<<<<
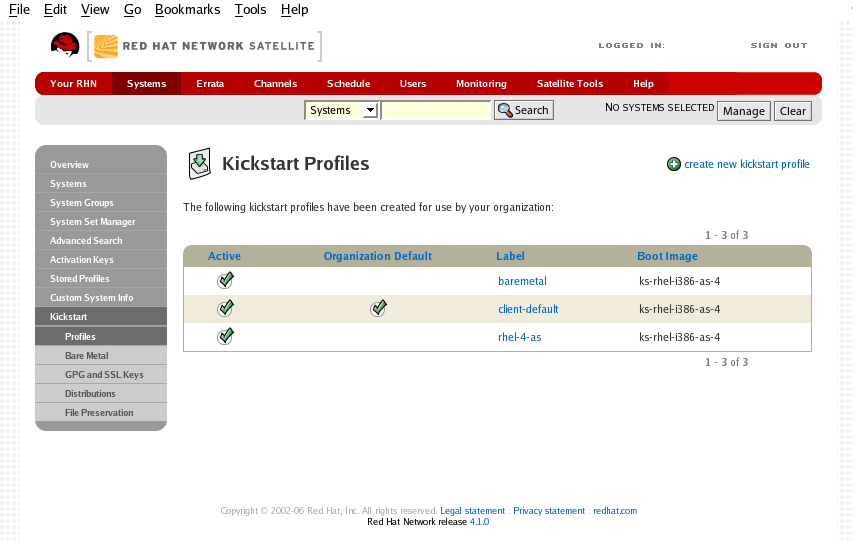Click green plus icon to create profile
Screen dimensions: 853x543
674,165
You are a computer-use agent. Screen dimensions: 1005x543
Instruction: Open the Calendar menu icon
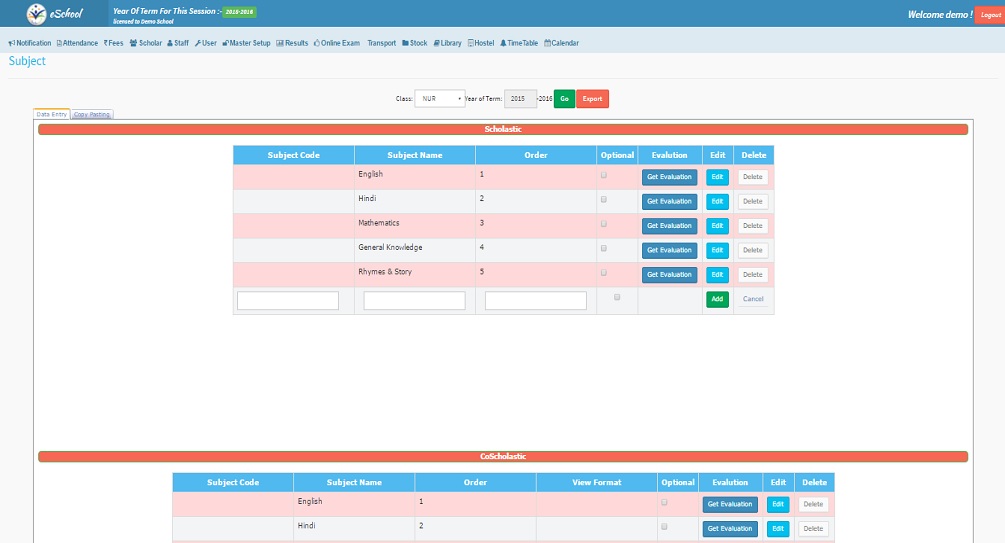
>>>>
◆ **YOUR INSTRUCTIONS**
Set the pictures aside and restate word for word only the lines from the line containing "You are a computer-use" through the end of the entries above, both included.

◆ **YOUR RESPONSE**
You are a computer-use agent. Screen dimensions: 1005x543
Instruction: Open the Calendar menu icon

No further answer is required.